A Beautiful On-line Version of SICP

If, like me, you’re a lover of SICP (Structure and Interpretation of Computer Programs) you’ll be happy to know that there’s a beautiful on-line version of it available. Years ago, MIT generously put up a version but some of the figures were hard to read and the typography was pretty much what you’d expect from an automatic rendering of the \(\LaTeX\) from that era.

This text is rendered in HTML5 and the figures drawn in vector graphics. You can read about the evolution of this project in the UTF Introduction in the book. A lot of loving work went into this and it shows. The introduction says that this was completed in 2014 but I am just now seeing it. If you’re interested in the source or an epub version, the project’s web page has an an announcement of this version along with links to the source and other renderings of it. Take a look and see if you don’t agree that it’s a beautiful rendering of one of the most important books in CS.

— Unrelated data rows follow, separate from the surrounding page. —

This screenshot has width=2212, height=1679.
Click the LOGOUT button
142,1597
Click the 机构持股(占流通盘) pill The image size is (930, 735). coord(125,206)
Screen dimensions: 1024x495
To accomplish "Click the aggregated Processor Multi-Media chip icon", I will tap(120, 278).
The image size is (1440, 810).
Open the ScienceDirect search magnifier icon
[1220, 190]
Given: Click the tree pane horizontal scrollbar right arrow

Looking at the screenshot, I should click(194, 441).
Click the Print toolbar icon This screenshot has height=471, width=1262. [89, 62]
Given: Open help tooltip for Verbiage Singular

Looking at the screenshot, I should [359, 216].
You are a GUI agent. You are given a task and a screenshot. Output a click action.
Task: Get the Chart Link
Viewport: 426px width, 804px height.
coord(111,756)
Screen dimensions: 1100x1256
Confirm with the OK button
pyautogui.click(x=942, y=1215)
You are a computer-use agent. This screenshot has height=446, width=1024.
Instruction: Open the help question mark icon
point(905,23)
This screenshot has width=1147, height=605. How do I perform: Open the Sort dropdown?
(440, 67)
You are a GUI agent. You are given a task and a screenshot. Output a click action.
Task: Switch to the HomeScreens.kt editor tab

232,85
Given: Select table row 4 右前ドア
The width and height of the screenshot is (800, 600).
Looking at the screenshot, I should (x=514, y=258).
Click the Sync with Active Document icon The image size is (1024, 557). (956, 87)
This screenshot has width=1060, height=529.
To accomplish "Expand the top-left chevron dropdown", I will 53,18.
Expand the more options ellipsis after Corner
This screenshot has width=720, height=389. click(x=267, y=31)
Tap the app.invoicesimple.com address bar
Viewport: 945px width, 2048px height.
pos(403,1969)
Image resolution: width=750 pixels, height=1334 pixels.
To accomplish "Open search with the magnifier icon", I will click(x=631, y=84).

I think that last judgment (about SICP being one of the most important CS books) is even more true today since, sadly, the approach taken by SICP is no longer popular. It’s been abandoned—even at MIT, where the whole thing began—in favor of plugging black boxes, in the form of libraries, together to build a program. Perhaps, as even the authors of SICP say, that’s necessary in today’s environment but students are missing out by not being immersed in the view of our profession offered by SICP.